_DIRECTIONS FOR THIS TASK_.
Copy out exactly the lines from the one containing "You are a GUI" through the end of the records, and no pictures.

_Dataset entries_.
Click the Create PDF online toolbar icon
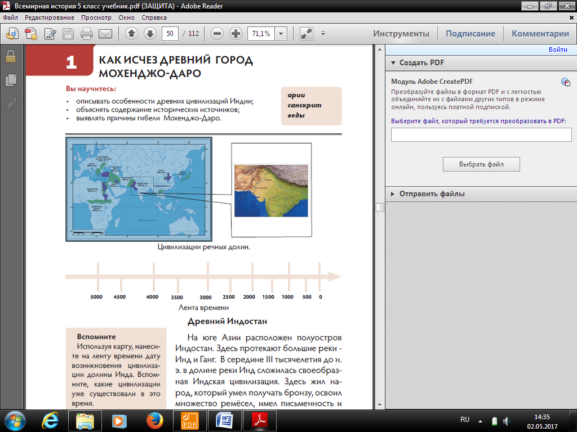 (30, 34)
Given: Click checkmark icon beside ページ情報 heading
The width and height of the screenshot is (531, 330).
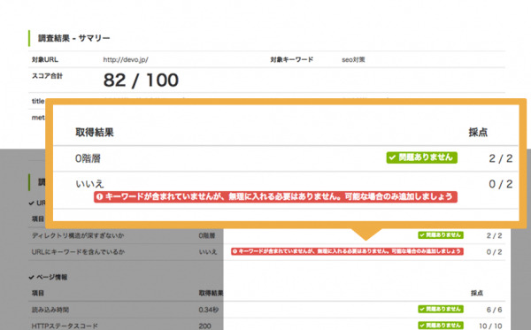Looking at the screenshot, I should tap(32, 277).
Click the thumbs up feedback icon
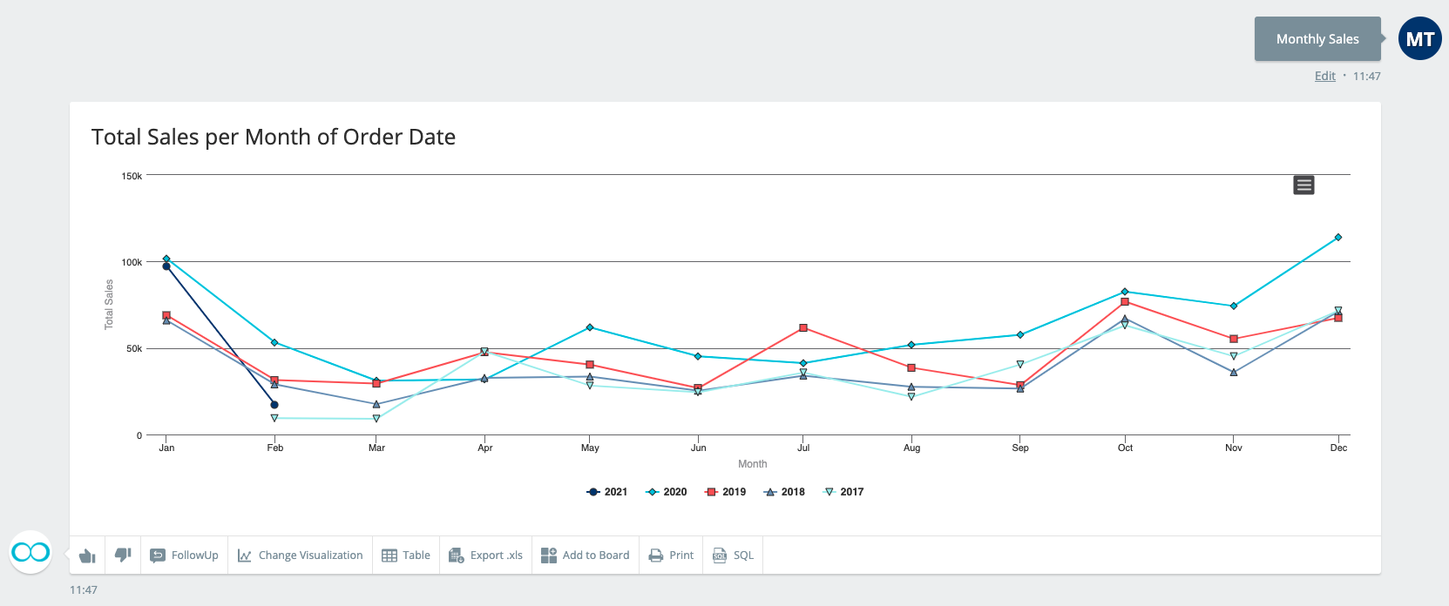1449x606 pixels. (x=87, y=556)
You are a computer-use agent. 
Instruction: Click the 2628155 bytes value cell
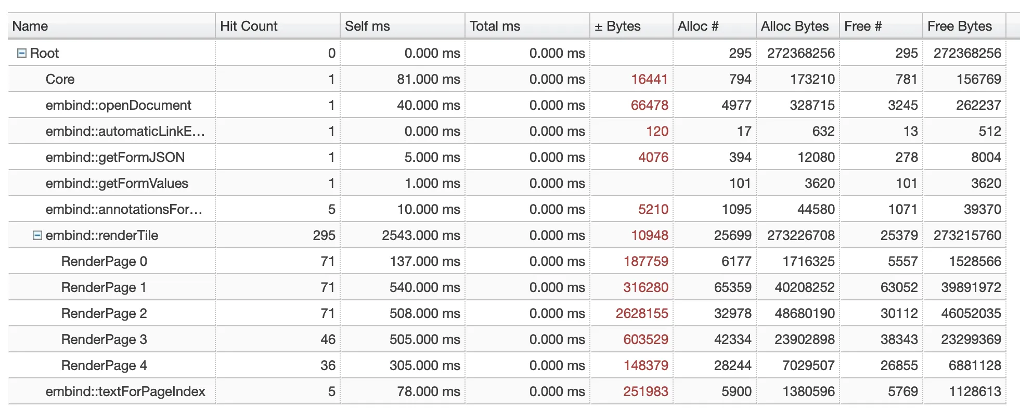point(642,313)
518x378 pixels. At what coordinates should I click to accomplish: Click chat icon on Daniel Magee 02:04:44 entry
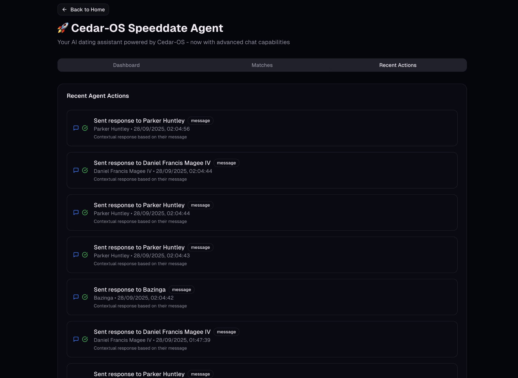[x=76, y=170]
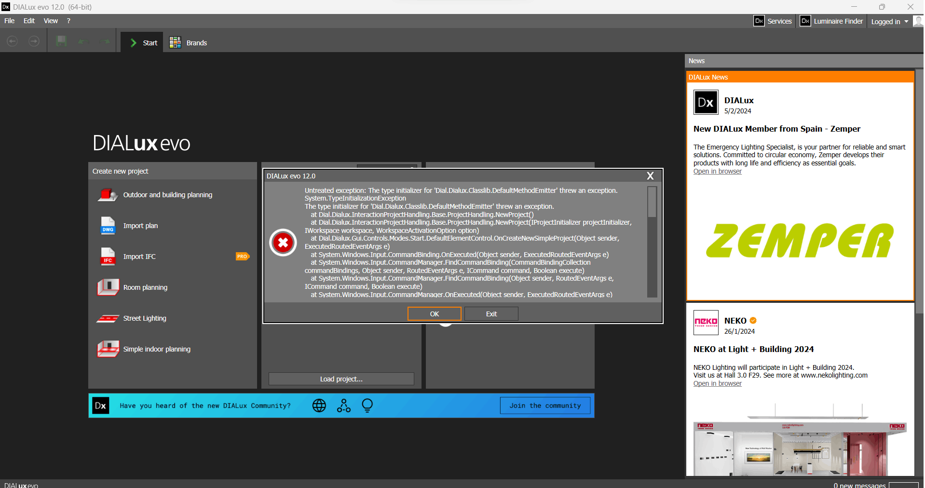925x488 pixels.
Task: Click the error message scrollbar
Action: pos(652,242)
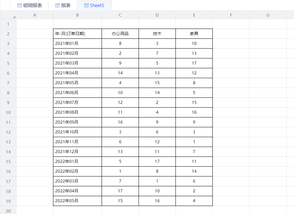
Task: Click the 年-月(订单日期) header cell
Action: tap(77, 34)
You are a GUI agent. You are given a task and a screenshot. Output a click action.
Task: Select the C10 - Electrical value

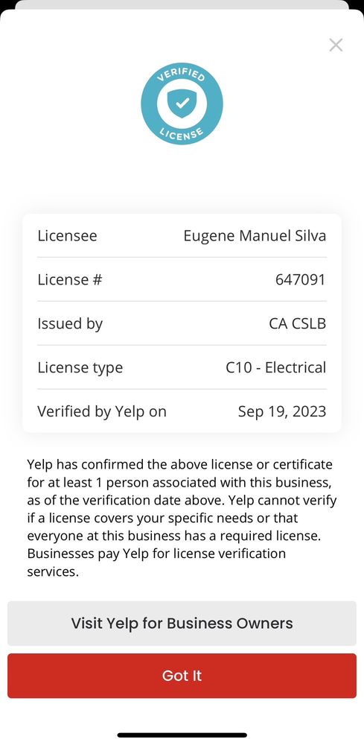point(275,367)
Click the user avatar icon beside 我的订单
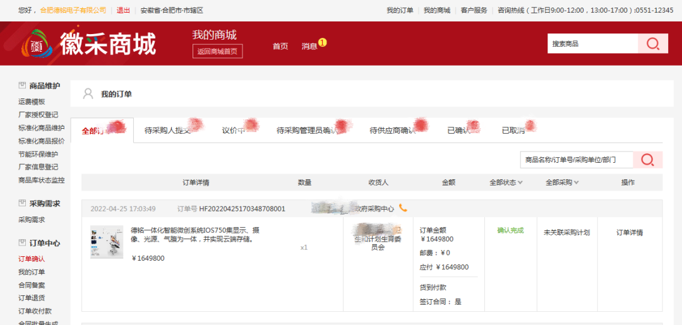682x325 pixels. (x=88, y=94)
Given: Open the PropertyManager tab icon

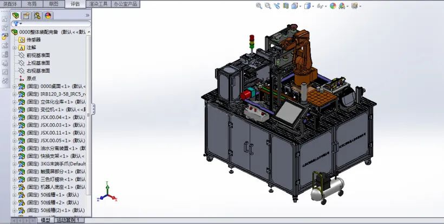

_SOLUTION_.
You are a GUI agent. You are given a task and a screenshot. Output a click action.
Task: Select the C10 - Electrical value

point(275,367)
Click the user avatar icon beside 我的订单
682x325 pixels. (x=88, y=94)
Given: Open the PropertyManager tab icon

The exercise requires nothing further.